-- Task statement --
Give the lines of the listing from the line with "Where should I click to: Click the dark" to the line with "Action: tap(1079, 117)", both included, as a JSON list of strings with one string per line and blank lines omitted.

-- The records --
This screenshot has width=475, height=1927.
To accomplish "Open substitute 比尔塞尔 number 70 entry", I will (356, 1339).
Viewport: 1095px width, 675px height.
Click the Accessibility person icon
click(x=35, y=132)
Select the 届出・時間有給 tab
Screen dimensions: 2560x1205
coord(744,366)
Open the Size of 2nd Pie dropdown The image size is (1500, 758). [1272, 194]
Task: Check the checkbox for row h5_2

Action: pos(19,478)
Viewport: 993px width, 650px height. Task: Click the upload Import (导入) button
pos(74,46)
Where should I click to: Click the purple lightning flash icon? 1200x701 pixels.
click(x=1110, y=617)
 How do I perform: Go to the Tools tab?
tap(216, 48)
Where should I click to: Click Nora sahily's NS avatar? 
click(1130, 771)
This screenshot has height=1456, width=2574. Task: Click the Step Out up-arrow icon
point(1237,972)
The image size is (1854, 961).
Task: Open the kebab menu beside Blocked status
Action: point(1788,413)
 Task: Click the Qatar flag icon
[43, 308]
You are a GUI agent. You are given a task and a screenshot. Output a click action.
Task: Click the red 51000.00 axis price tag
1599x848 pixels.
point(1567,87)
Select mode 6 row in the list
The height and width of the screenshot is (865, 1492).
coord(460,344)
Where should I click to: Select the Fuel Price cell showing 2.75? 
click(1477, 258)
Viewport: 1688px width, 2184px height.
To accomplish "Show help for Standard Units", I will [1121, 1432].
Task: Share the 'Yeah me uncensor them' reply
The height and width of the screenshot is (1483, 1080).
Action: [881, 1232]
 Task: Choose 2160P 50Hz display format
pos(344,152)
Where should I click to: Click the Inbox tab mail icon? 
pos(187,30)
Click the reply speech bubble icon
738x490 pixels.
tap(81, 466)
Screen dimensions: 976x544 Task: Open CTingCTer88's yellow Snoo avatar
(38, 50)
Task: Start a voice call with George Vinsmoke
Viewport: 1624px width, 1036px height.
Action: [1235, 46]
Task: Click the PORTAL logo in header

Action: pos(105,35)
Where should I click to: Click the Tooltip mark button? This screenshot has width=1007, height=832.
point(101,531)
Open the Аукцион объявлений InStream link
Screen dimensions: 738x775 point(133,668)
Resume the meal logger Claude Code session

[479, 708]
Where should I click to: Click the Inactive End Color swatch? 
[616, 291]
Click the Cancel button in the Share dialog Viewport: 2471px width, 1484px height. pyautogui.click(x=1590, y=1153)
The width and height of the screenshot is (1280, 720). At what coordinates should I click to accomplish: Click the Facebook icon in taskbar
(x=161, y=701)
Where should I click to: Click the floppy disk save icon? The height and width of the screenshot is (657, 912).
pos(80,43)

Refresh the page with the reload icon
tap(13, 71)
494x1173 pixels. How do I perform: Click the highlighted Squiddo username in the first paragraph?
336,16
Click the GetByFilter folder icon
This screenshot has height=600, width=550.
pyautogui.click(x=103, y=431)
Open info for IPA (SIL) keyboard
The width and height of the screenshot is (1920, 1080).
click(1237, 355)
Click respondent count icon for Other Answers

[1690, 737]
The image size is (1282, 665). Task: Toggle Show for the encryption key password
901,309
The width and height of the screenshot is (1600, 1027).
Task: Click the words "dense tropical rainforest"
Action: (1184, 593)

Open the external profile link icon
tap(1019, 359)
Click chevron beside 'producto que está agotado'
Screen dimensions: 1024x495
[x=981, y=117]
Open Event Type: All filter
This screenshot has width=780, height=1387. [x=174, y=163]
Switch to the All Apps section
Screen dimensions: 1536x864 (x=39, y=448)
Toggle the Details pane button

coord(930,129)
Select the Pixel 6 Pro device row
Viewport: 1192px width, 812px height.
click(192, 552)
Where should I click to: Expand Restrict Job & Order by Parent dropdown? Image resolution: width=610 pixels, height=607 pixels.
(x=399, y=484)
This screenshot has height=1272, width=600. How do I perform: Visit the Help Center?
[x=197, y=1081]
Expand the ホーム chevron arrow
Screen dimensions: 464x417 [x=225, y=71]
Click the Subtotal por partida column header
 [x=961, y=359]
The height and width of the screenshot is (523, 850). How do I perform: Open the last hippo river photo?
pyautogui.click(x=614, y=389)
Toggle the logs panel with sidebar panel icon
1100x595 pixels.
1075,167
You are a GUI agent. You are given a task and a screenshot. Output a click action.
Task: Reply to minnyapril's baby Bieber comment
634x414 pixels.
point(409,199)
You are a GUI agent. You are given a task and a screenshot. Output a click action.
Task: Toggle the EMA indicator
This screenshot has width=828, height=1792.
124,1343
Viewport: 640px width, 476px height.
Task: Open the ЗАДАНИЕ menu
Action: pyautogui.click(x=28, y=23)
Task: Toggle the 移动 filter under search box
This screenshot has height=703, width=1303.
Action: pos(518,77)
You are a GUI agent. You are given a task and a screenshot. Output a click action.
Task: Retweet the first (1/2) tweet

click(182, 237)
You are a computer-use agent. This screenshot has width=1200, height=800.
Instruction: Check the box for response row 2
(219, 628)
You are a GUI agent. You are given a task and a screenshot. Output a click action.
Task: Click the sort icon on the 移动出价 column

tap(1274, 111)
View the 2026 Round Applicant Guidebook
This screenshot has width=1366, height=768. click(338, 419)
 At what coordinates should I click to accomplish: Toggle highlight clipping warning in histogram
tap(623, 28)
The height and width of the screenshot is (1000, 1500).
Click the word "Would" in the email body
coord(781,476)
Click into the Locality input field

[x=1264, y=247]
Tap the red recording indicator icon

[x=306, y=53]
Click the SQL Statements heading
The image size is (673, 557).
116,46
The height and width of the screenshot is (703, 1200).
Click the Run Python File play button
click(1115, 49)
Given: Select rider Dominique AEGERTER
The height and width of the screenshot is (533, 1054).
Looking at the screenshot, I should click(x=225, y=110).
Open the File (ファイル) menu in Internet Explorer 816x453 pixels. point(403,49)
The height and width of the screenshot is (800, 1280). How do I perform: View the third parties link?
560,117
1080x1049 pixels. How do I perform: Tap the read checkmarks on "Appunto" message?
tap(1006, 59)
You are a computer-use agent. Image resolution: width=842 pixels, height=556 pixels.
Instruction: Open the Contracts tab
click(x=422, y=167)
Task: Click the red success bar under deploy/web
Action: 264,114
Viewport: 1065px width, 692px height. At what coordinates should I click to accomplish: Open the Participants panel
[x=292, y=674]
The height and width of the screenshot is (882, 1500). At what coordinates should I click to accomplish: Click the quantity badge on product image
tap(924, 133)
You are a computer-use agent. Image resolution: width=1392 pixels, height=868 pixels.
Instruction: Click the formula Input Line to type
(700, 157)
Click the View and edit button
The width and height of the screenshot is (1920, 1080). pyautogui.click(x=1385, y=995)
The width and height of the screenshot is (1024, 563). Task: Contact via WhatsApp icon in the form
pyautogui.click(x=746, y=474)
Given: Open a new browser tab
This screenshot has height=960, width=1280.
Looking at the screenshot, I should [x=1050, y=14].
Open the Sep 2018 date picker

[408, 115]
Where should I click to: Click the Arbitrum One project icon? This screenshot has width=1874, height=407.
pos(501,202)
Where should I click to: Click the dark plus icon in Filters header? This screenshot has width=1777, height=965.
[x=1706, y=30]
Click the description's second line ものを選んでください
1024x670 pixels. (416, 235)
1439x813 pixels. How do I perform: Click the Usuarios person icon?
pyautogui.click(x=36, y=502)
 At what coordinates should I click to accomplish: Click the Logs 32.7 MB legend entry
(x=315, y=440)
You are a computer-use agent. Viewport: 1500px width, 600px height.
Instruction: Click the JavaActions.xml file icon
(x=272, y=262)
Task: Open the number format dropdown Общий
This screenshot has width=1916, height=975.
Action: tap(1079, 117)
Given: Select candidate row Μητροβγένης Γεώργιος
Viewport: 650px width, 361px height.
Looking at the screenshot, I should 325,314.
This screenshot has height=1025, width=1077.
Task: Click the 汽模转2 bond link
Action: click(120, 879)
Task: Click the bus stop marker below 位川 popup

-- Answer to the exercise --
[
  "Where should I click to: Click the dark plus icon in Filters header? This screenshot has width=1777, height=965.",
  "[x=1706, y=30]",
  "Click the description's second line ものを選んでください",
  "1024x670 pixels. (416, 235)",
  "1439x813 pixels. How do I perform: Click the Usuarios person icon?",
  "pyautogui.click(x=36, y=502)",
  " At what coordinates should I click to accomplish: Click the Logs 32.7 MB legend entry",
  "(x=315, y=440)",
  "You are a computer-use agent. Viewport: 1500px width, 600px height.",
  "Instruction: Click the JavaActions.xml file icon",
  "(x=272, y=262)",
  "Task: Open the number format dropdown Общий",
  "This screenshot has width=1916, height=975.",
  "Action: tap(1079, 117)"
]